Le proporzioni della Lamborghini Athon erano inusuali per una spider, con la posizione avanzata della cabina e del lungo volume posteriore che enfatizzava la posizione centrale del motore. Il cofano motore era trattato visivamente come un pezzo a sé, con una verniciatura tono su tono semiopaca in modo da distinguerlo dal resto della carrozzeria. Volutamente tecnico nel suo aspetto per trasmettere l’idea di una meccanica fusa in parte con la carrozzeria, era caratterizzato da due molure che sembravano due scatole appositamente ricavate per ospitare i filtri dell’aria. All’opposto, il parabrezza avvolgente sfruttava la migliore tecnologia del momento per fondersi al massimo nel volume di carrozzeria, con una tinta armonizzata al grigio caldo dei pannelli verniciati.

Ne risultava una vettura dal linguaggio fortemente grafico, ma sculturale allo stesso tempo. Se la forma generale era quasi monolitica, sicuramente secondo la volontà di Deschamps, i fianchi erano profondamente scolpiti, e l’interazione dei volumi tra la porta e la parte inferiore della scocca era molto scenografica. Le luci posteriori ricavate nella massa del volume di coda tramite piccole feritoie, rafforzavano l’aspetto solido dell’insieme. I cerchi Campagnolo scomposti in due elementi prefiguravano lo stile di quelli della Jalpa, prodotta in serie dall’anno successivo.
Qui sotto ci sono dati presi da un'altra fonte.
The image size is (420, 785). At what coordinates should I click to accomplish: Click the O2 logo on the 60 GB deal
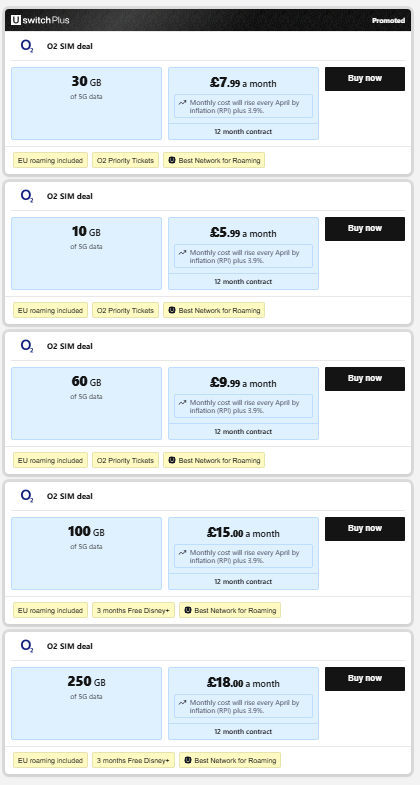(27, 346)
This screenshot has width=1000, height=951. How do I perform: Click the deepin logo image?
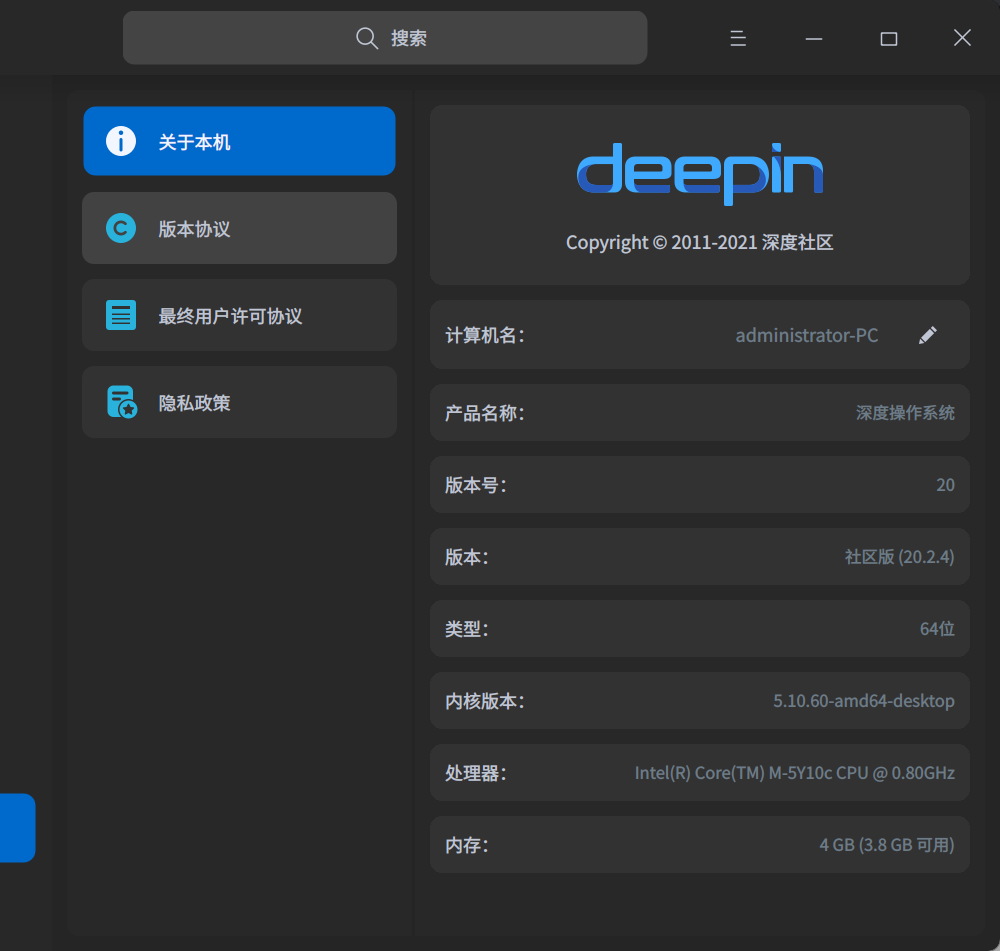(x=700, y=173)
Nonostante fosse stata realizzata in un breve lasso di tempo, la Athon dimostrava la stessa qualità di costruzione evidente in tutti i prototipi assemblati da Bertone, con un livello di attenzione per i dettagli sorprendente. Specie nell’abitacolo, sia l’estetica che l’ergonomia erano particolarmente curate. La strumentazione digitale era il frutto di uno studio d’avanguardia realizzato insieme alla Veglia, mentre alcuni controlli secondari (devio luci, tergicristalli), generalmente posizionati su satelliti posti dietro al volante, erano raggruppati su un’originale impugnatura fissata a distanza di un palmo di mano dal volante. Con l’avveniristico volante mono-razza, questi dettagli sottolineavano lo sforzo creativo della Bertone in fatto di ergonomia interna.